The most effective preparation strategy is building test familiarity. A meta-analysis by Hausknecht et al. (2007) found that practice effects improve IQ scores by 5-10 points on average, with the largest gains for individuals with the least prior test-taking experience -- precisely those most affected by bias. Specific steps include: (1) Practice with diverse question types using resources like our practice IQ test, (2) Learn test-taking strategies such as process of elimination, strategic guessing, and time management, (3) Reduce test anxiety through relaxation techniques -- deep breathing before testing has been shown to reduce anxiety-related score depression by up to 5 points (Hembree, 1988), (4) Ensure optimal physical conditions (sleep, nutrition, hydration), and (5) Request accommodations if you have a documented disability or are a non-native speaker of the test language.

What role does technology play in improving fairness in IQ testing?

Technology is advancing fair testing through several mechanisms. Computer-adaptive testing (CAT) adjusts item difficulty in real time based on responses, reducing floor and ceiling effects and providing more precise measurement at all ability levels. Automated DIF detection using machine learning algorithms can identify biased items faster and across more demographic intersections than traditional methods. Standardized digital administration eliminates examiner variability -- a significant source of method bias documented by Glutting et al. (1987). Multilingual platforms can present items in a test-taker's preferred language while maintaining psychometric equivalence.

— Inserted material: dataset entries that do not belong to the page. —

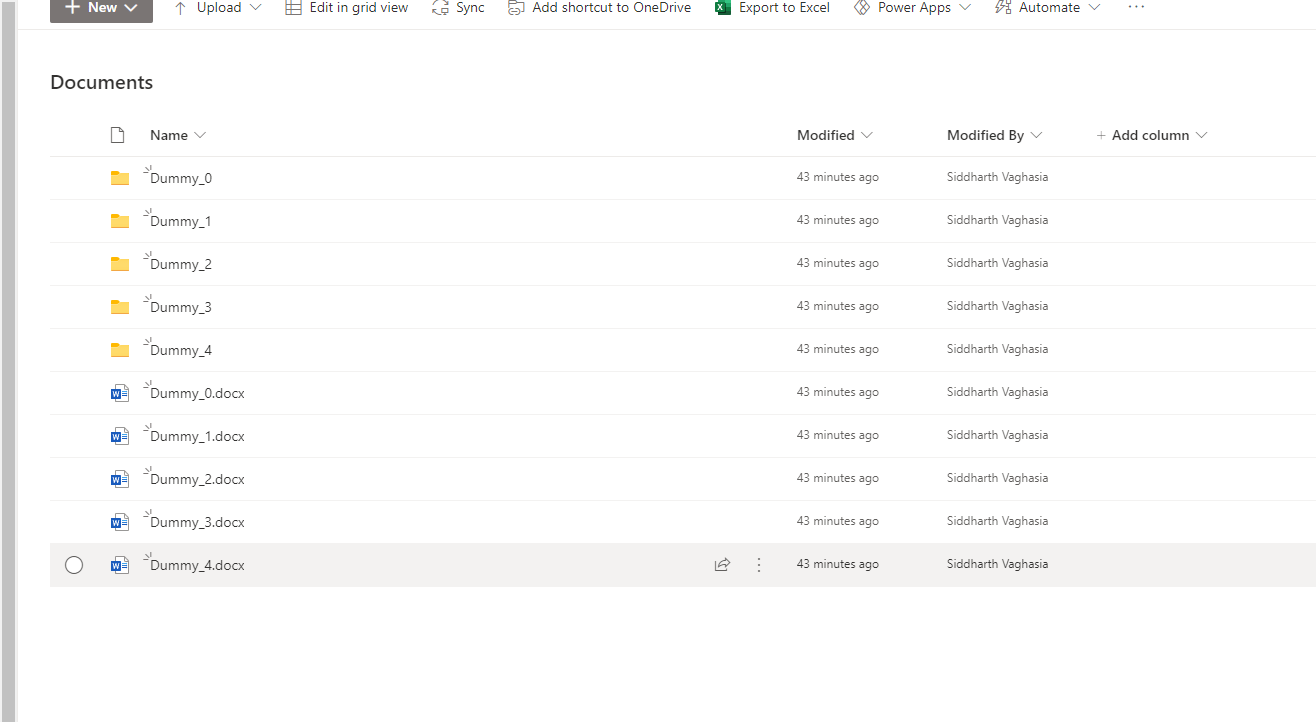The width and height of the screenshot is (1316, 722).
Task: Select the file type icon beside Dummy_3.docx
Action: click(x=119, y=521)
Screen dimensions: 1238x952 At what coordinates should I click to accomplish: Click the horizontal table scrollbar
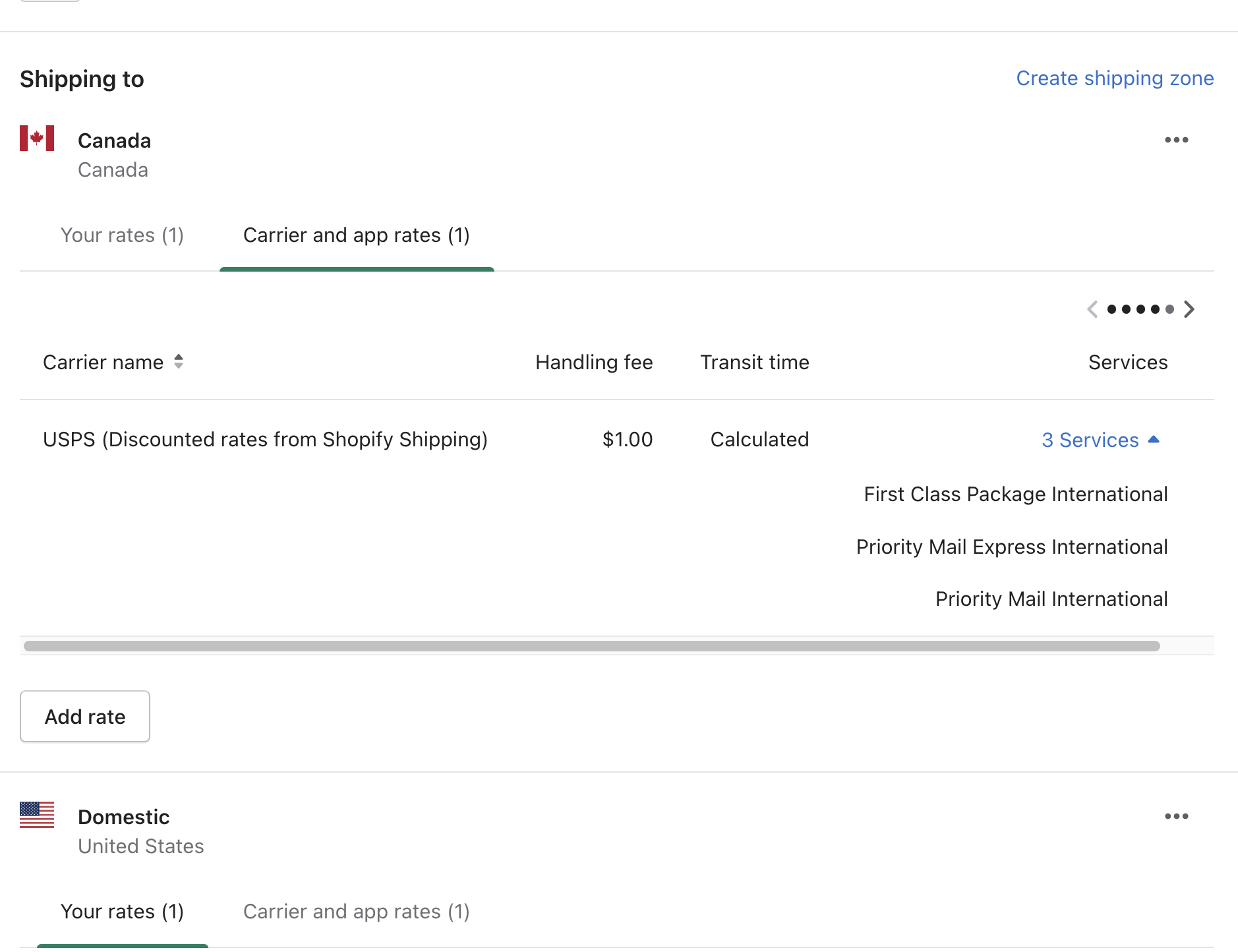[591, 646]
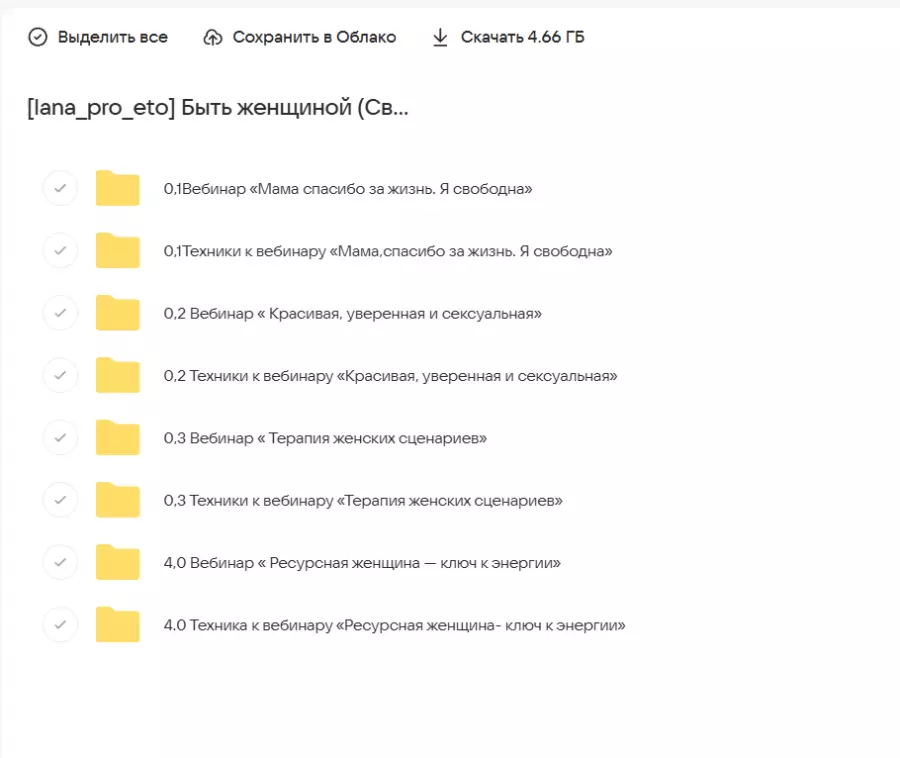Viewport: 900px width, 758px height.
Task: Click the download arrow icon
Action: [x=439, y=37]
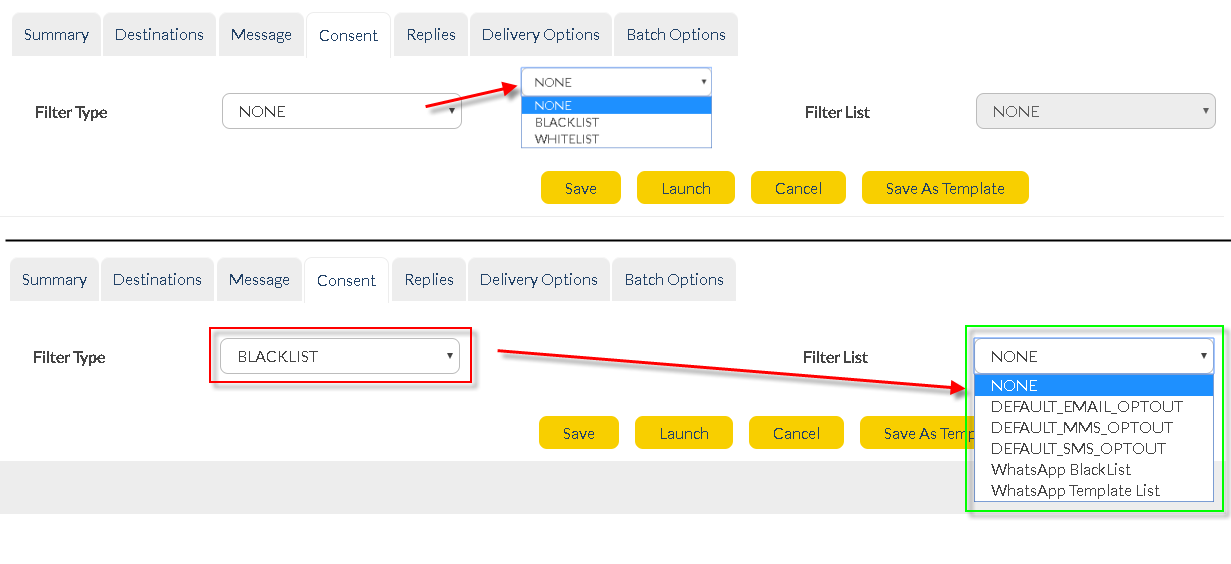The width and height of the screenshot is (1231, 564).
Task: Go to the Message tab in the lower panel
Action: coord(259,280)
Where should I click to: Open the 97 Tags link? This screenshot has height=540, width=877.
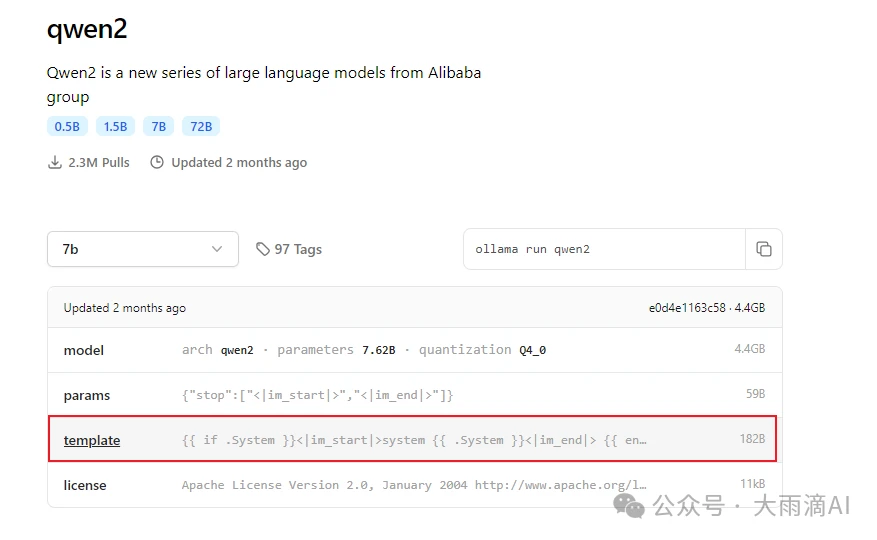[298, 249]
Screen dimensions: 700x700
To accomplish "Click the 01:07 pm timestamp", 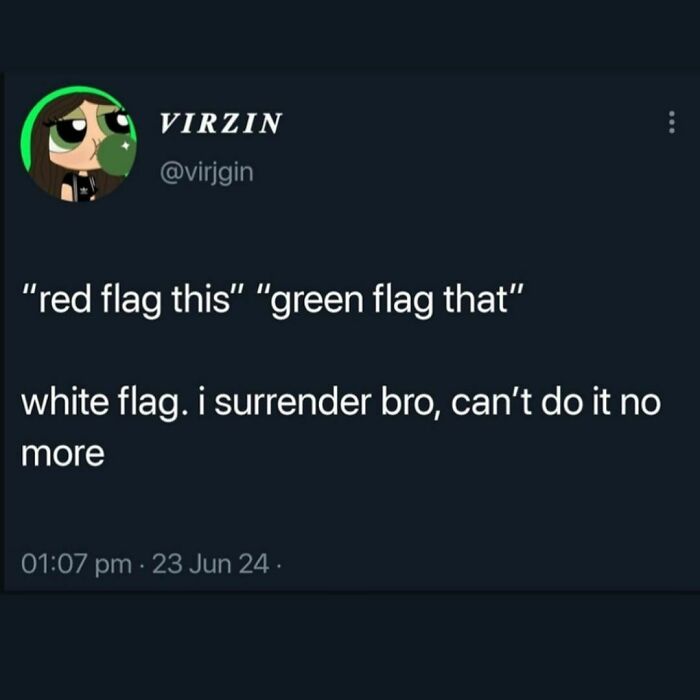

Looking ahead, AI-generated test items could theoretically produce culture-neutral items at scale, though this technology is still in early development and raises its own fairness concerns (algorithmic bias in training data). Our online assessments, including the full IQ test and timed IQ test, leverage standardized digital administration to provide consistent testing conditions for all users.


References

  1. Steele, C. M., & Aronson, J. (1995). Stereotype threat and the intellectual test performance of African Americans. Journal of Personality and Social Psychology, 69(5), 797-811.
  2. Flynn, J. R. (2007). What Is Intelligence? Beyond the Flynn Effect. Cambridge University Press.
  3. Dickens, W. T., & Flynn, J. R. (2006). Black Americans reduce the racial IQ gap. Psychological Science, 17(10), 913-920.
  4. Turkheimer, E., Haley, A., Waldron, M., D'Onofrio, B., & Gottesman, I. I. (2003). Socioeconomic status modifies heritability of IQ in young children. Psychological Science, 14(6), 623-628.
  5. Reynolds, C. R., & Suzuki, L. A. (2013). Bias in Psychological Assessment: An Empirical Review and Recommendations. In I. B. Weiner (Ed.), Handbook of Psychology.
  6. Anastasi, A., & Urbina, S. (1997). Psychological Testing (7th ed.). Prentice Hall.
  7. Sternberg, R. J. (2004). Culture and intelligence. American Psychologist, 59(5), 325-338.
  8. Greenfield, P. M. (1997). You can't take it with you: Why ability assessments don't cross cultures. American Psychologist, 52(10), 1115-1124.
  9. Helms, J. E. (1992). Why is there no study of cultural equivalence in standardized cognitive ability testing? American Psychologist, 47(9), 1083-1101.
  10. Hausknecht, J. P., Halpert, J. A., Di Paolo, N. T., & Moriarty Gerrard, M. O. (2007). Retesting in selection: A meta-analysis of coaching and practice effects. Journal of Applied Psychology, 92(2), 373-385.
  11. Duyme, M., Dumaret, A. C., & Tomkiewicz, S. (1999). How can we boost IQs of "dull children"? A late adoption study. Proceedings of the National Academy of Sciences, 96(15), 8790-8794.
  12. Evans, G. W., & Kim, P. (2013). Childhood poverty, chronic stress, self-regulation, and coping. Child Development Perspectives, 7(1), 43-48.
  13. Bratsberg, B., & Rogeberg, O. (2018). Flynn effect and its reversal are both environmentally caused. Proceedings of the National Academy of Sciences, 115(26), 6674-6678.
  14. American Educational Research Association, American Psychological Association, & National Council on Measurement in Education. (2014). Standards for Educational and Psychological Testing. AERA.